**Data shown:**
BEGIN

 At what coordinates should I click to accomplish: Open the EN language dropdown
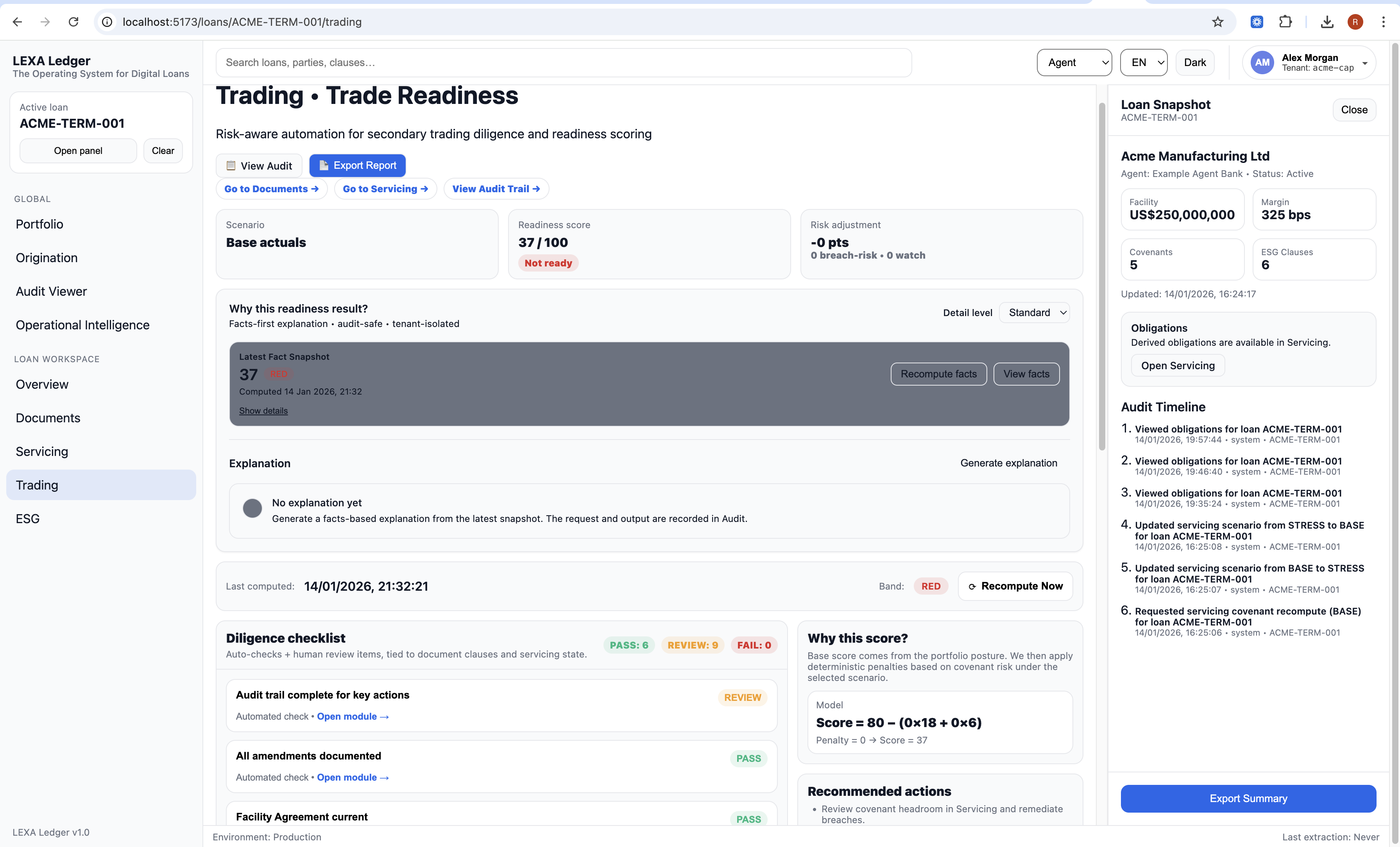coord(1143,63)
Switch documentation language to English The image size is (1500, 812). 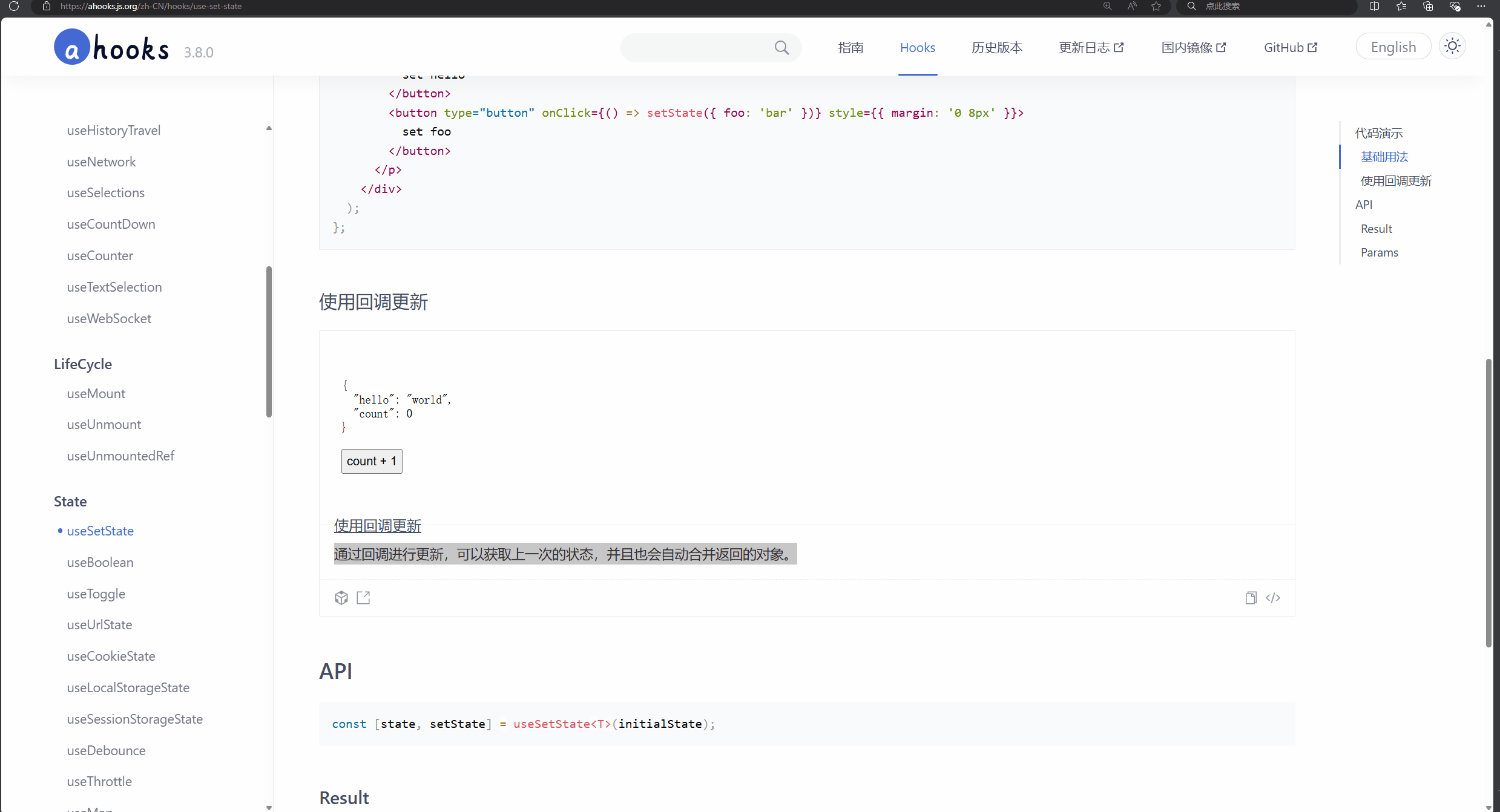coord(1393,46)
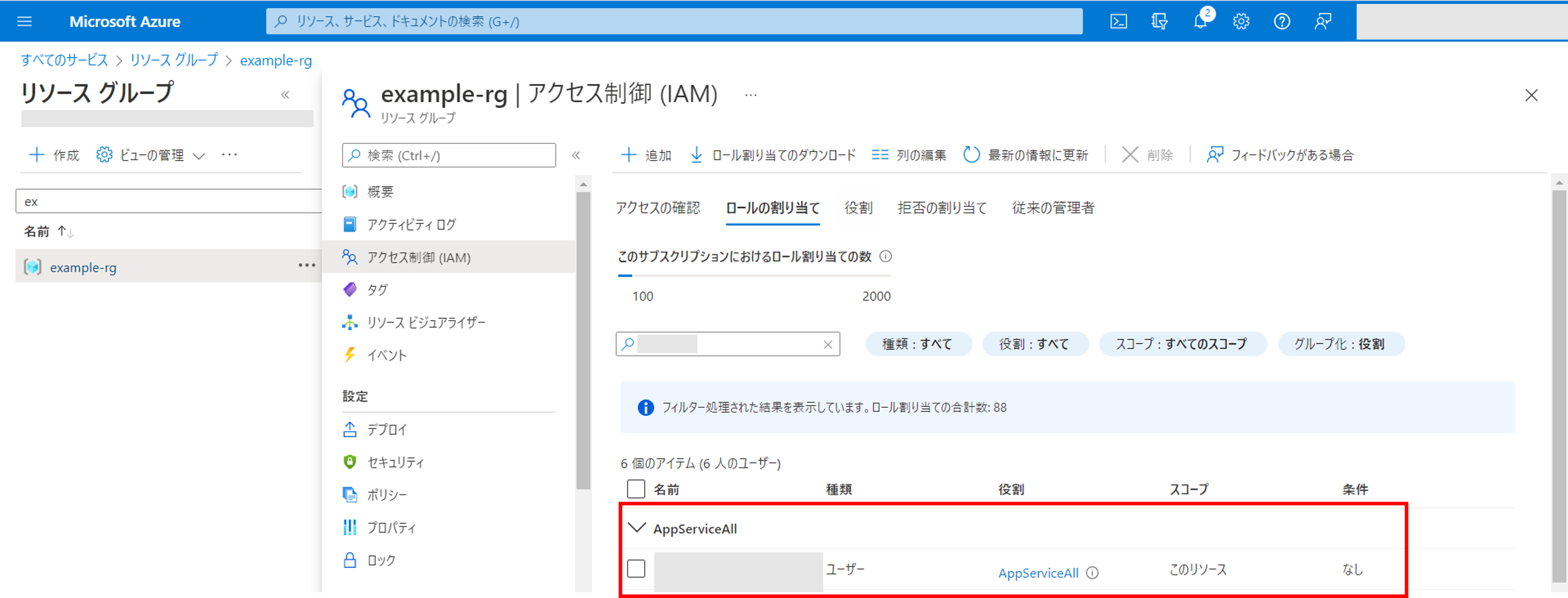Open リソース ビジュアライザー
The height and width of the screenshot is (598, 1568).
point(426,322)
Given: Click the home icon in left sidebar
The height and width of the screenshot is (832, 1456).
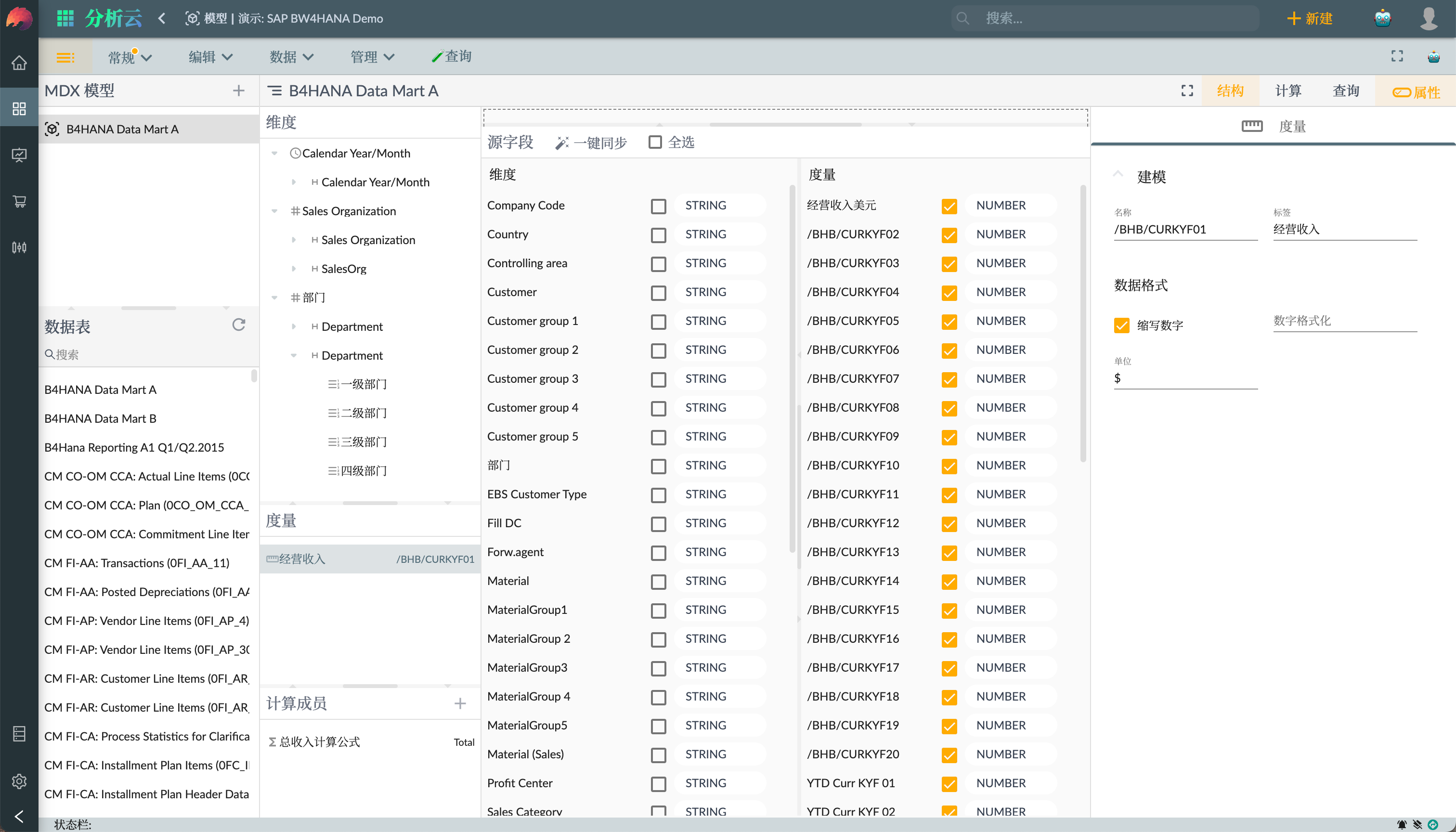Looking at the screenshot, I should (x=19, y=62).
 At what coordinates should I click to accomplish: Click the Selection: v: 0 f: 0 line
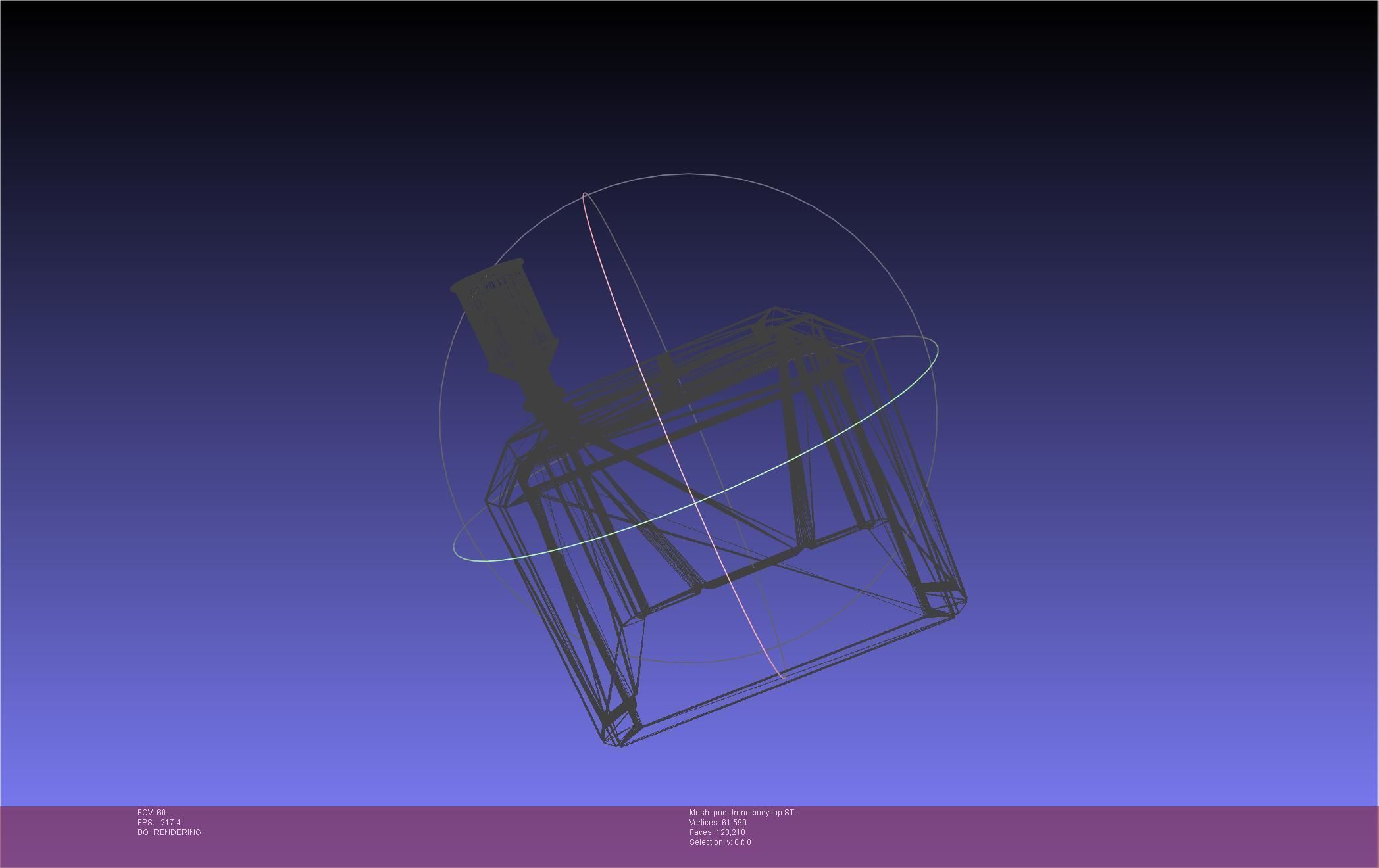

END

**Exercise instructions:** Transcribe only the lines from the line holding "Given: Click the home icon in left sidebar" to the final line of the listing above. Keep them exact, include both ends, and skip the pictures.

**Your solution:**
Given: Click the home icon in left sidebar
The height and width of the screenshot is (832, 1456).
Looking at the screenshot, I should (x=19, y=62).
 At what coordinates should I click to accomplish: Click the Selection: v: 0 f: 0 line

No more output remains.